[[ Dataset extract, beginning ]]

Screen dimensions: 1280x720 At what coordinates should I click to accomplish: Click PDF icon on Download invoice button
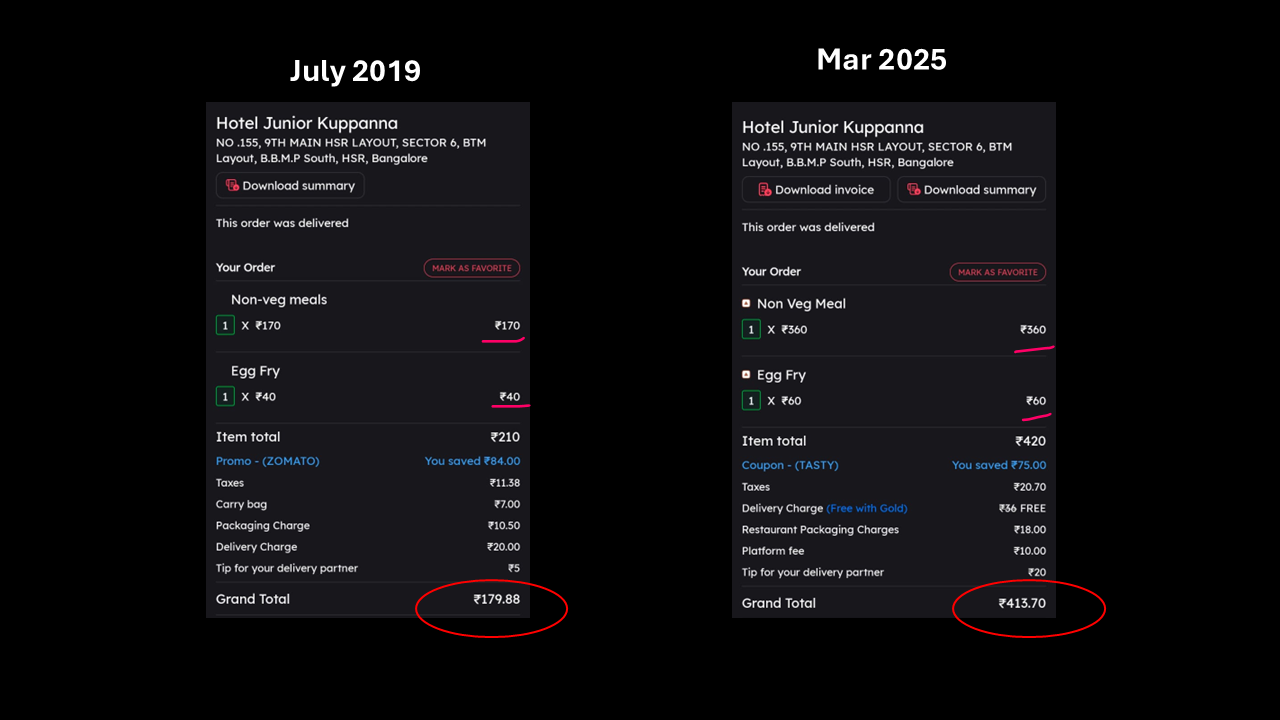[x=764, y=189]
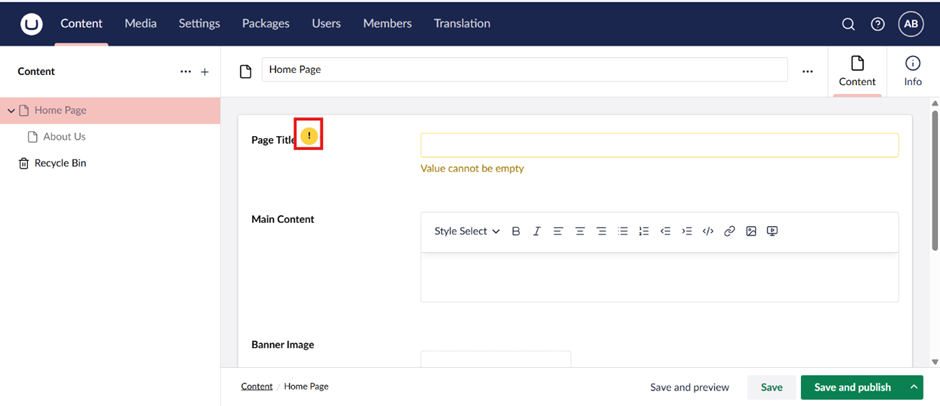Image resolution: width=940 pixels, height=406 pixels.
Task: Open the Style Select dropdown
Action: click(x=467, y=231)
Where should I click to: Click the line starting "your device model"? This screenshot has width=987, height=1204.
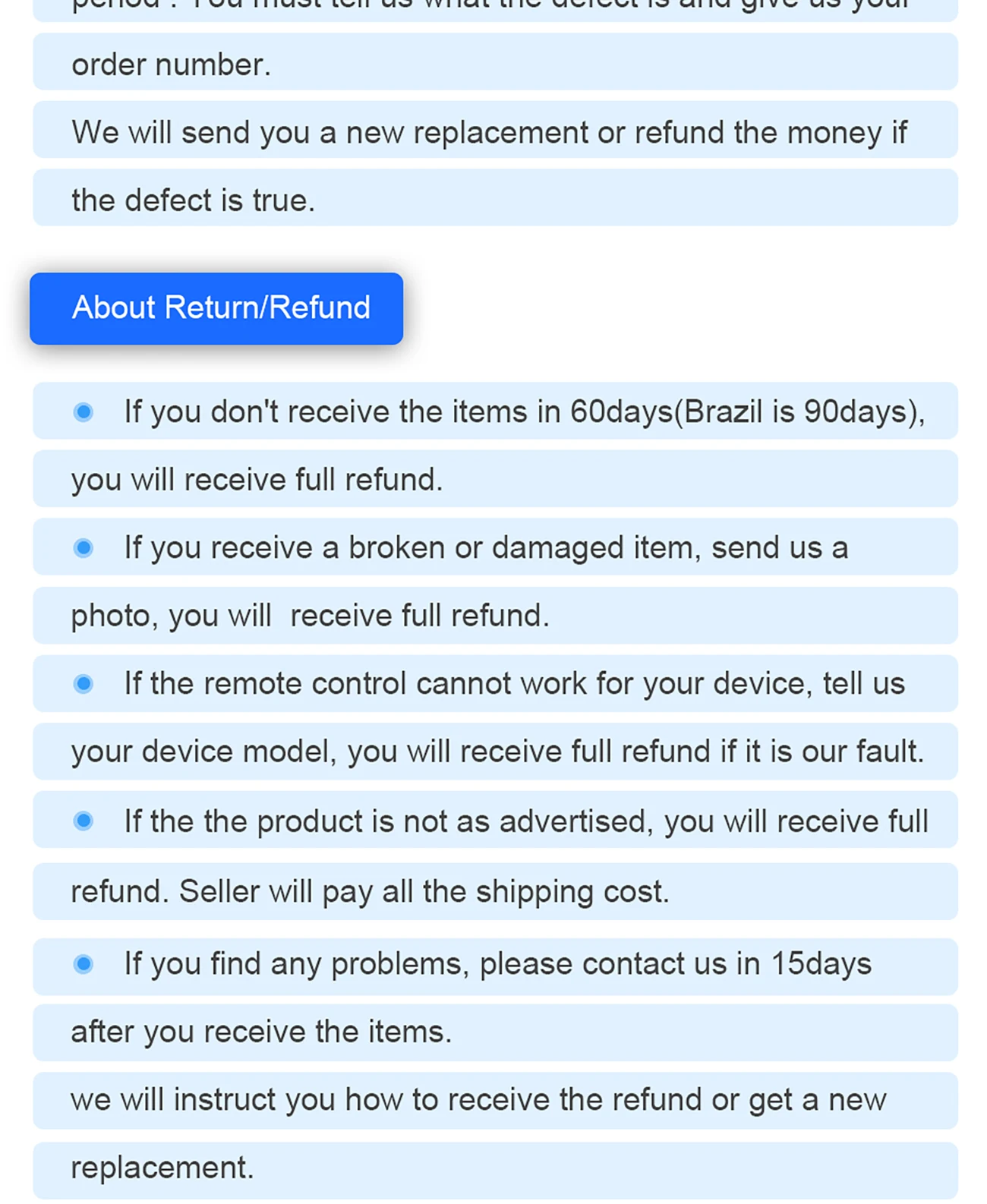[x=497, y=752]
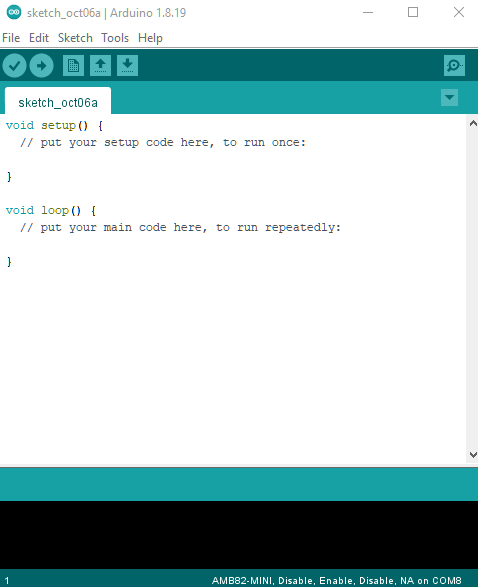Expand the tab options dropdown arrow
This screenshot has height=587, width=478.
pyautogui.click(x=449, y=98)
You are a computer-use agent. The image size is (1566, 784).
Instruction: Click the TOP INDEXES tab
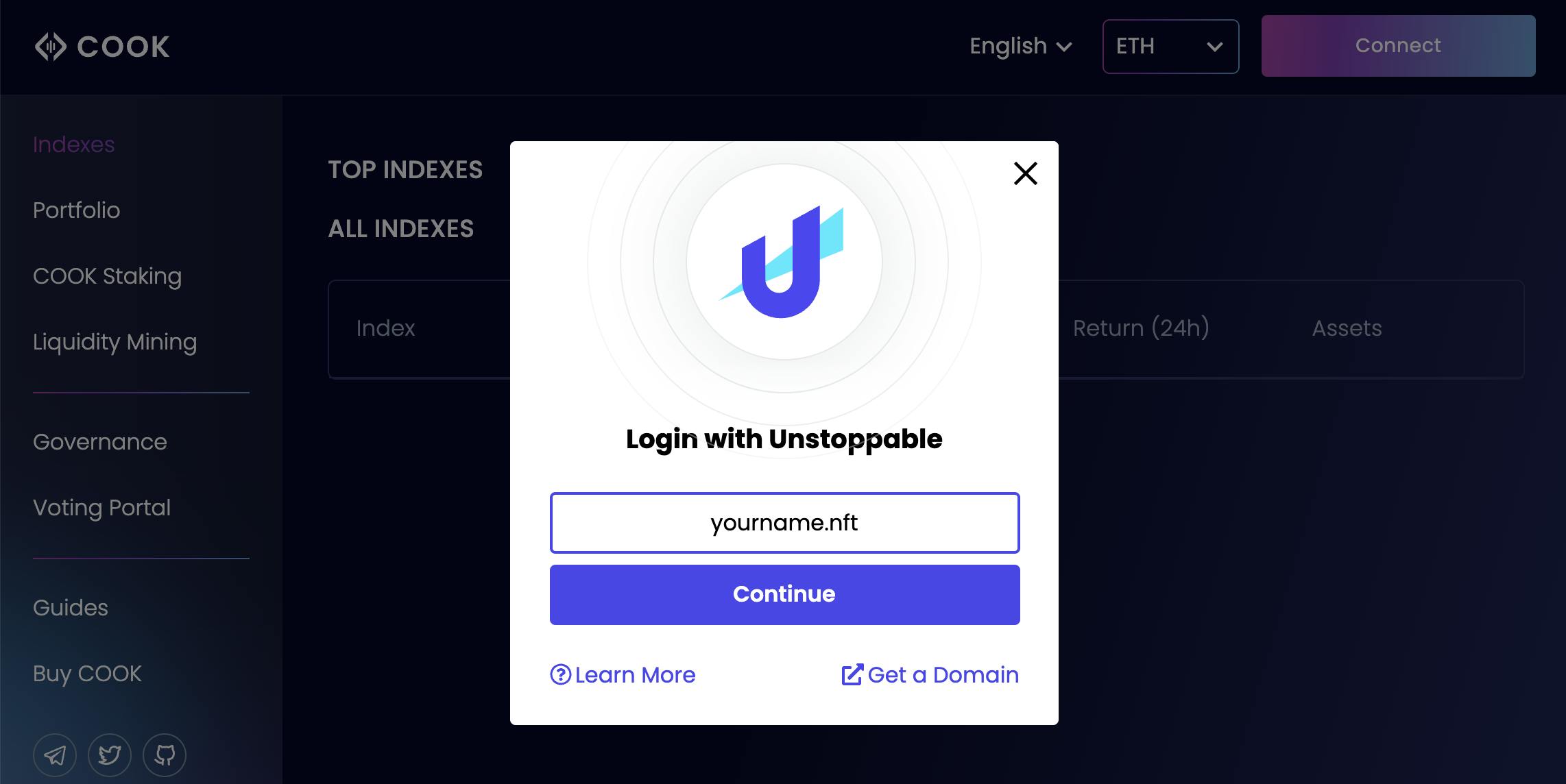coord(405,168)
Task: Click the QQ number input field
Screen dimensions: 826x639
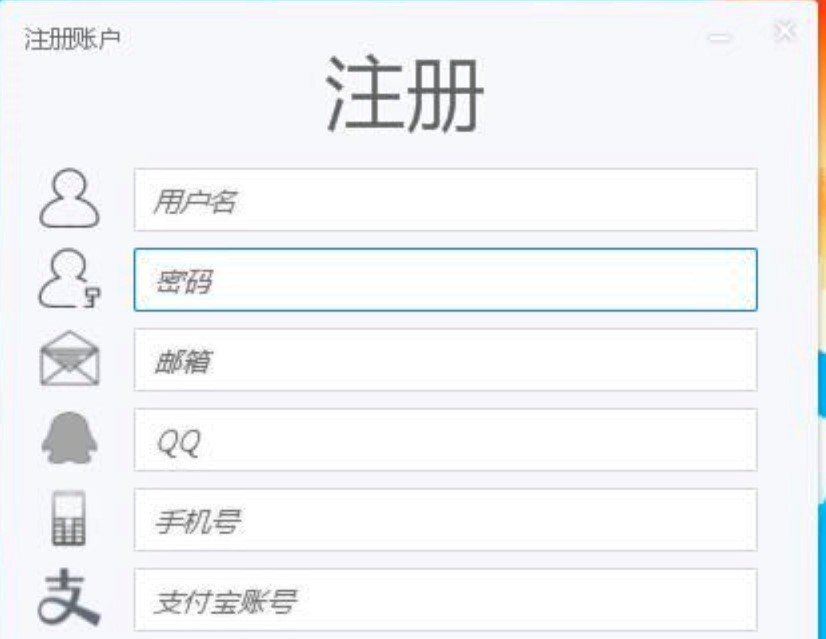Action: pyautogui.click(x=445, y=440)
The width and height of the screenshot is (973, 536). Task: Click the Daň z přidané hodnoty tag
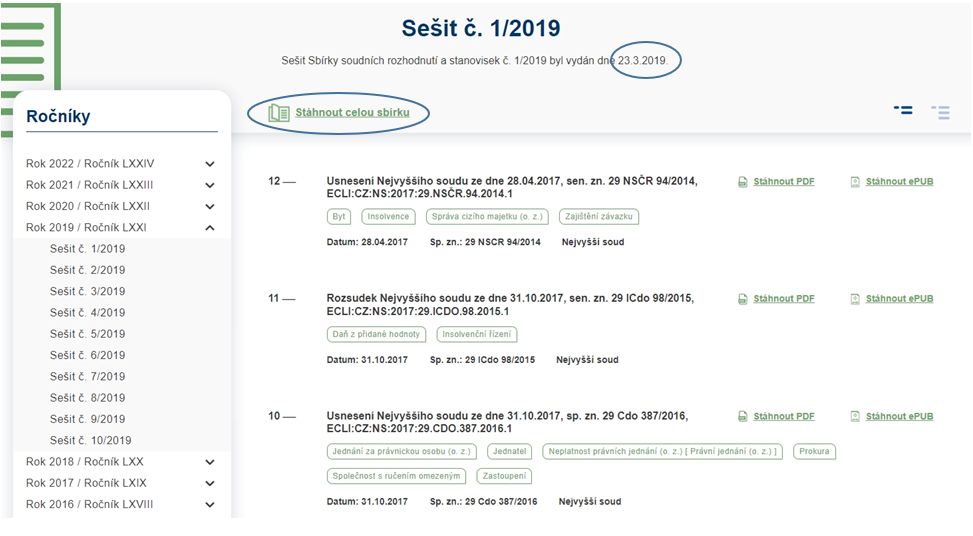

[[ Dataset extract, end ]]

◆ **Task to complete**:
Using the data above, print every line exactly, omitting pictures.

◆ **Output for this exercise**:
Screen dimensions: 1280x720 At what coordinates should I click to accomplish: Click PDF icon on Download invoice button
[x=764, y=189]
Image resolution: width=940 pixels, height=406 pixels.
Task: Open the Style Select dropdown
Action: click(x=467, y=231)
Where should I click to: Click the line starting "your device model"? This screenshot has width=987, height=1204.
[x=497, y=752]
Expand the tab options dropdown arrow
This screenshot has height=587, width=478.
pyautogui.click(x=449, y=98)
You are a computer-use agent. The image size is (1566, 784).
Instruction: Click the TOP INDEXES tab
coord(405,168)
Task: Click the QQ number input field
Screen dimensions: 826x639
Action: pyautogui.click(x=445, y=440)
The width and height of the screenshot is (973, 536). Task: Click the Daň z přidané hodnoty tag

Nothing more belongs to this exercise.